Отрок-6. Глава 2-3 - Евгений Красницкий
Шрифт:
Интервал:
Закладка:
— Мам! — Настена так глубоко ушла в свои мысли, что даже вздрогнула от голоса дочери. — Мам, а почему ты Савву к Нинее отослала? Я бы могла с ним сама заняться, а то крутится эта… соплячка в крепости…
— А тебе что, Корнеевых крестников мало? Целых трое!
— Так я же… а чего ж ты мне не сказала? Я и не думала…
— Ну и хорошо, что не думала, так даже еще лучше! Тихо, да незаметно, как должно наше ведовство твориться.
— Но они же не увечные, как Бурей был! И не запуганные, как Савва… ну, разве что, Матвей, да и то…
— Нет дочка, нет… из всех четверых, что Корней тогда из Турова привез, только у Роськи душа не покалечена, видать, в хорошие руки попал, повезло, а остальные… у каждого свое, но души все в язвах. А вы с Минькой не только Демьяна тогда на дороге вылечили, вы еще и каждый день понемногу Дмитрию, Артемию и Матвею эти язвы заглаживаете. Они на вас с Минькой смотрят и видят, что не все в жизни плохо, страшно, да грязно. Тем и исцеляются понемногу.

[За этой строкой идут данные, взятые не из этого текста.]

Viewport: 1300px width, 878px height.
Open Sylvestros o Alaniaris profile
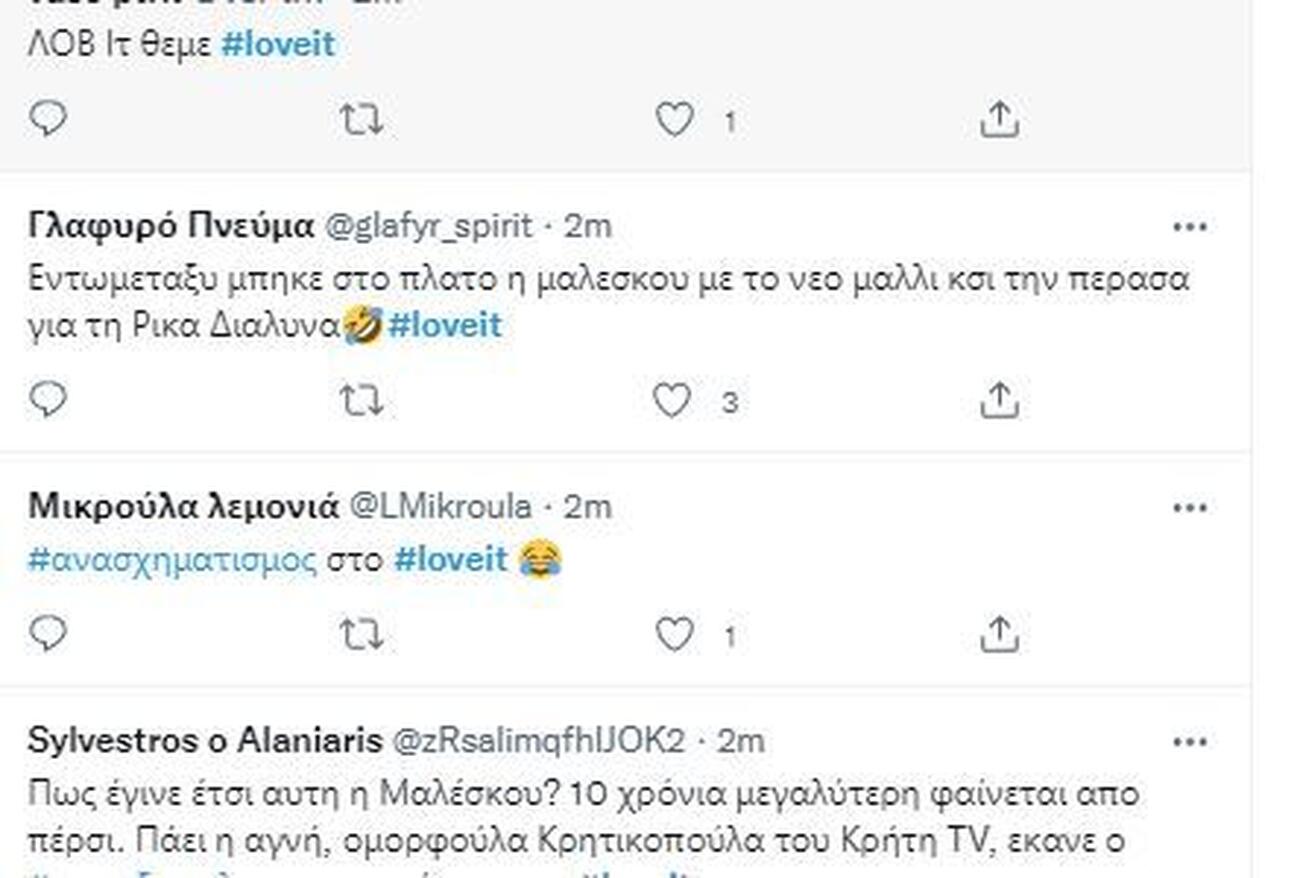click(x=205, y=741)

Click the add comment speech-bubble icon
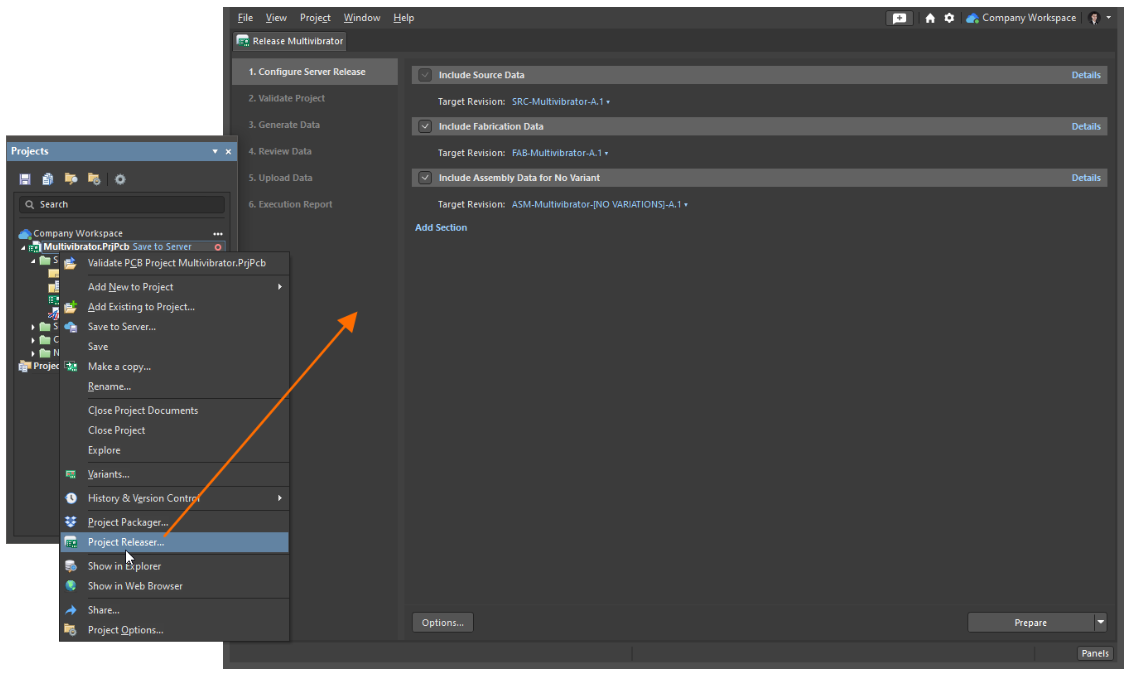(900, 18)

— Ну да! Не знаю, как Артюха, а Митька только на Аньку дуру и пялится…
— Не суди! Не всем так, как вам с Минькой везет… да еще и неизвестно, кому больше повезло… безответная любовь… она тоже лечит — горькое лекарство, но лекарство! Вот он на Аньку дуру… пялится, как ты говоришь… да не пялится он, а смотрит, и совершенно не важно, что на дуру и без толку, а то важно, что у него в это время убитые родичи перед глазами маячить перестают! Неужто непонятно? Пялится… не коса у тебя змеей оборачивается, а язык! Как только не зажалила никого насмерть?
— Ну, чего ты, мам…
— А ничего! С Красавой тоже: соплячка, соплячка… сама больно взрослая! Савву-то она выхаживает? Выхаживает! Сама говорила, что пользу уже видно! А о том и не задумываешься, что в крепости она и без того крутилась бы, да неизвестно чего еще выкинула б, а так — при деле, меньше дури в голову лезет. С такой-то обузой, как Савва, шустрости глупой, знаешь ли, очень сильно убавляется.
— Да чего она выкинуть-то может? Ну не подожжет же крепость?
— Да кто ж вас, дурех, угадает? Ты-то, вон, в сводни подалась! От великого ума, скажешь?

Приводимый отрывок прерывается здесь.